BEGIN Source document

Scheider had played opposite Gene Hackman in Freidkin’s The French Connection, and was enjoy a surging career after headlining The Seven Ups, a featured role in Marathon Man, and his starring role in Jaws and its sequel. Scanlon/Domingue was not a sympathetic or particularly glamorous role. It is written that Freidkin and Green shaped the character to resemble Fred C. Dobbs, Humphrey Bogart’s character in The Treasure of the Sierra Madre.

The jungle scenes are brutal and the rain is constant. The scenes that ratchet up the suspense are the two scenes of the heavy trucks going across the rickety and dilapidated bridge. The other notable scene is where the truck with Domingue and Nilo are stopped by guerrillas who want the truck and will kill them for it. Nilo is seriously wounded in the ensuing gunfight, but Domingue tries in vain to get him to the oil field camp.

William Freidkin

Freidkin builds in a lot of political subtext with the Jerusalem bombing at the film’s beginning, and the social unrest in Central America where most of the film is set. It’s a hard, suffocating life. The village is really a slum where there seems little, if any hope. The workers are being suppressed by both the oil company, and the military government’s strong-arm soldiers.

Freidkin selected the German electric rock band Tangerine Dream to provide the pulsing and jagged soundtrack music, and it’s very effective in supporting the tension and tedium that builds in the film.

The film was so costly ($22M in 1978 dollars) that Paramount brought in Universal to share the load. After the initial screenings, the studio execs knew this film was in trouble. Through the years, Sorcerer languished as a bit of a cult classic, rather than a film many people knew about or saw. Today, Sorcerer has been rediscovered and boasts a pretty respectable rating on Rottentomatoes.com. I have to admit, the film was better than I thought, but far from a classic. There’s nothing really uplifting about this film or its ending, and it deserved the box office response it received at the time. The film’s title is very misleading and convoluted. Sorcerer, is one of the truck’s name, and according to a Friedkin quote, sorcerer is an evil wizard named fate. Even if that’s true, it’s still a lousy title for the film he directed.

In 2024, Wages of Fear was again remade, this time by director Julien Leclercq for Netflix. Instead of a jungle, the story material reverts back to a desert setting. Franck Gastambide, Alban Lenoir, and Ana Girardot star in this French production. While trying to stay true to the original source material, the film was stylized for a modern audience. The politics are more personal, as is the brutality and violence, some sex was added to the mix, and very contemporary film techniques used, including a story structure that uses jump-cutting, and modern camera movement technology and CGI effects.

It’s a stretch to imagine hauling a dangerous substance would be much of a problem today, 500 miles across the desert seems very doable. Modern communications, satellite GPS, state of the art vehicle technology and weaponry almost put this film in the realm of a typical Hollywood action flick. The original film had none of this gadgetry or high-concept evil corporate villains. I guess it takes more to entertain an audience of 14 year olds. Any semblance of the original story and this film is purely incidental.

This version of The Wages of Fear lacks originality, offering up instead, well-placed explosions and surprise ambushes. At least Sorcerer tried to put the audience inside the truck and feel the hopelessness of those four men. This version should make you want to see the original film. Instead, it’s forgotten as soon as the credits roll.

Final thoughts

It’s hard for me to not like the 1953 film version the most. It’s taunt, genuine, gritty and powerful. They do not make films like this anymore. They could, but don’t. Audiences have changed, and filmmakers employ more technology, gadgetry and stylization visuals in pushing the boundaries. Sorcerer and the 2024 remake each offer a different telling of the basic storytelling. The visuals are quite different for both, and the character backstories are approached differently too. The original is the one to see, but the other two have their moments.

END Source document
BEGIN Material provided

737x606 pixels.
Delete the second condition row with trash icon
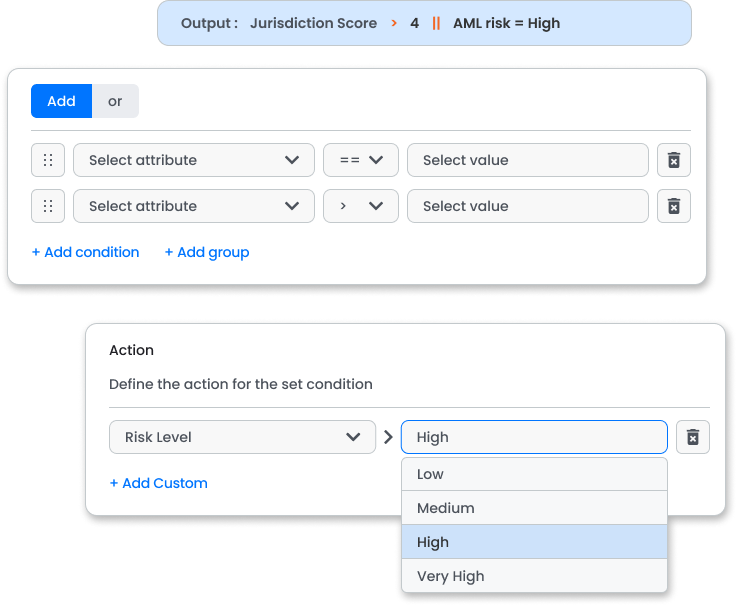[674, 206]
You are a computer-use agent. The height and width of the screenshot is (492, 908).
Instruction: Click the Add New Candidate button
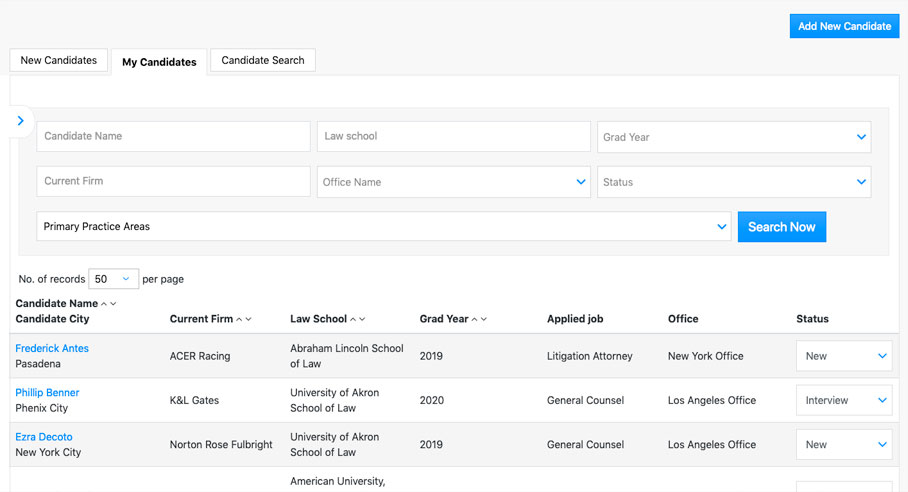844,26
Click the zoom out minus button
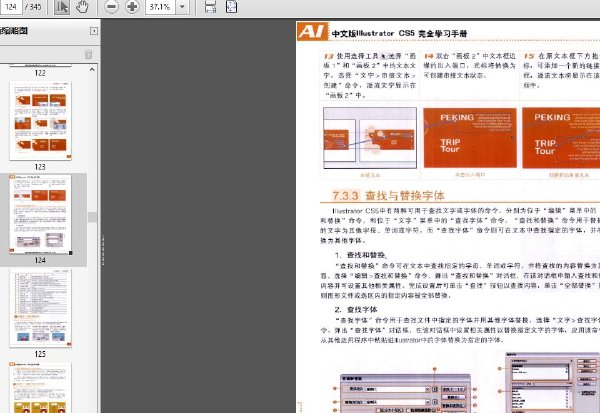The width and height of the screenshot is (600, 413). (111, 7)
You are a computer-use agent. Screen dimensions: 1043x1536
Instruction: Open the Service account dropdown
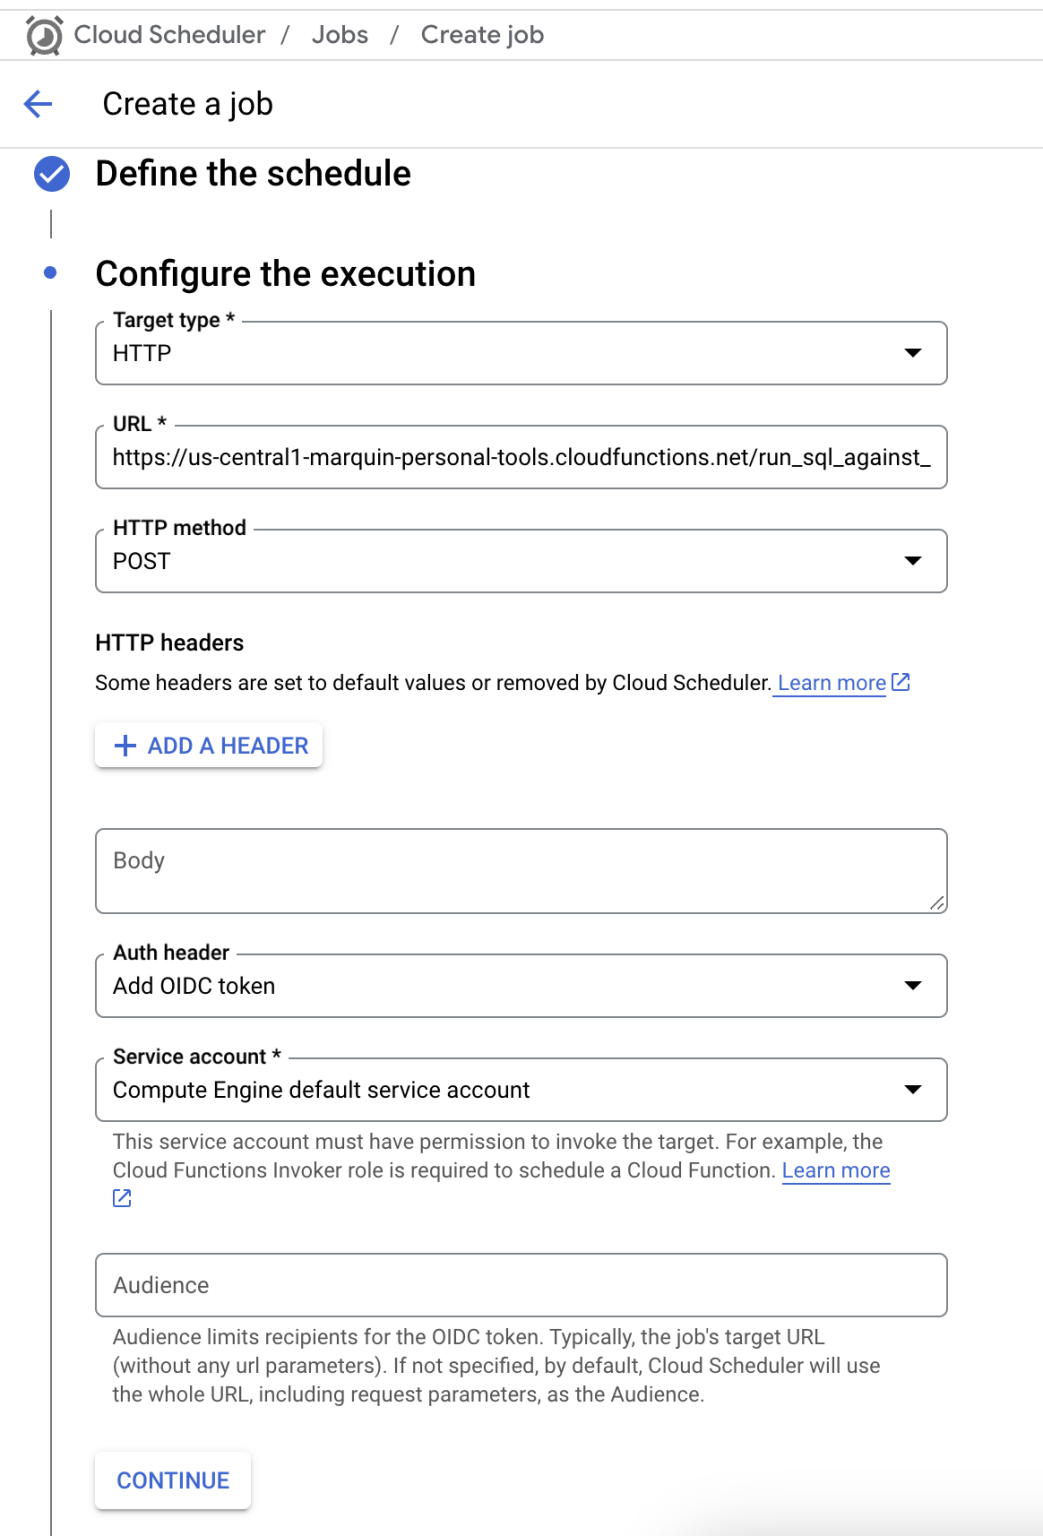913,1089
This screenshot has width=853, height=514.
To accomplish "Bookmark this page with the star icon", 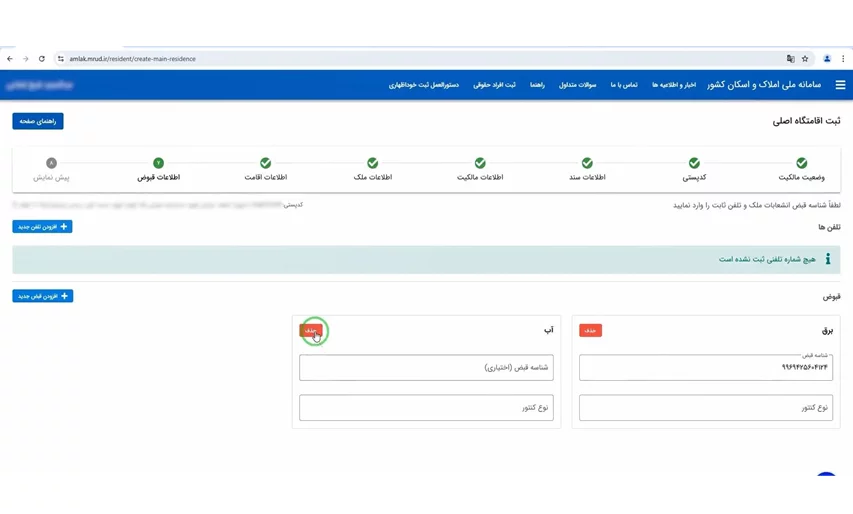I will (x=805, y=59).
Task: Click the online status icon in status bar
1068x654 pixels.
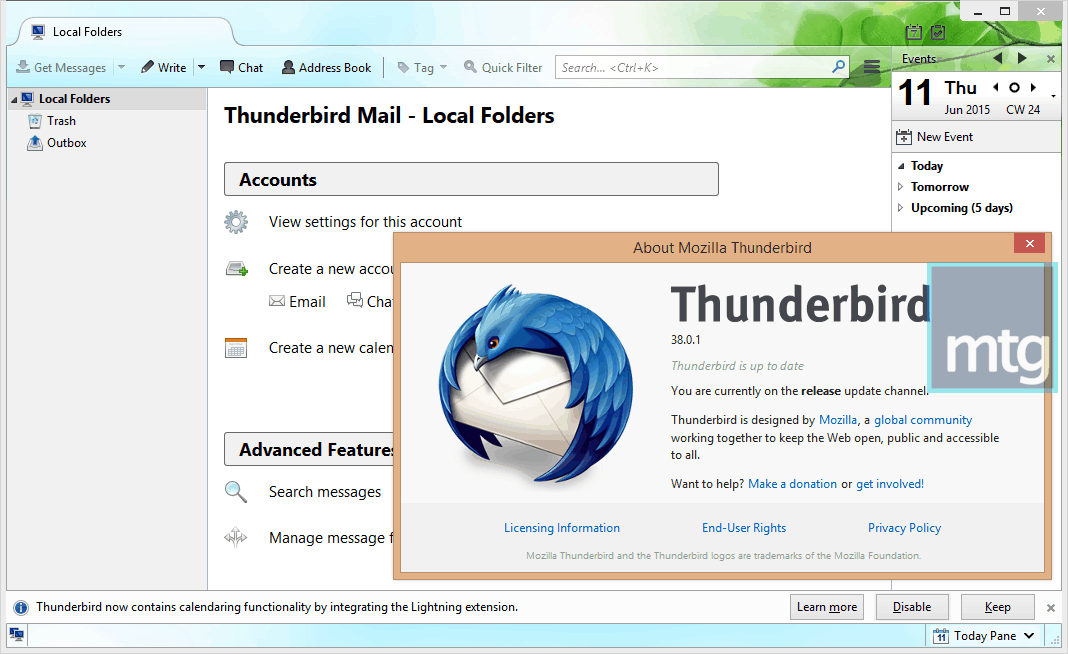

END Material provided

## Task objective
Say whether each statement agrees with the film review, answering yes or no and quoting the words from the review that decide it: (a) The 2024 remake moves the story to a desert setting instead of a jungle. (b) Paramount paid the full cost of Sorcerer without another studio. (c) Freidkin chose Tangerine Dream to provide the soundtrack music for Sorcerer.

## Expected answer
(a) Yes: "Instead of a jungle, the story material reverts back to a desert setting."
(b) No: "Paramount brought in Universal to share the load."
(c) Yes: "Freidkin selected the German electric rock band Tangerine Dream to provide the pulsing and jagged soundtrack music"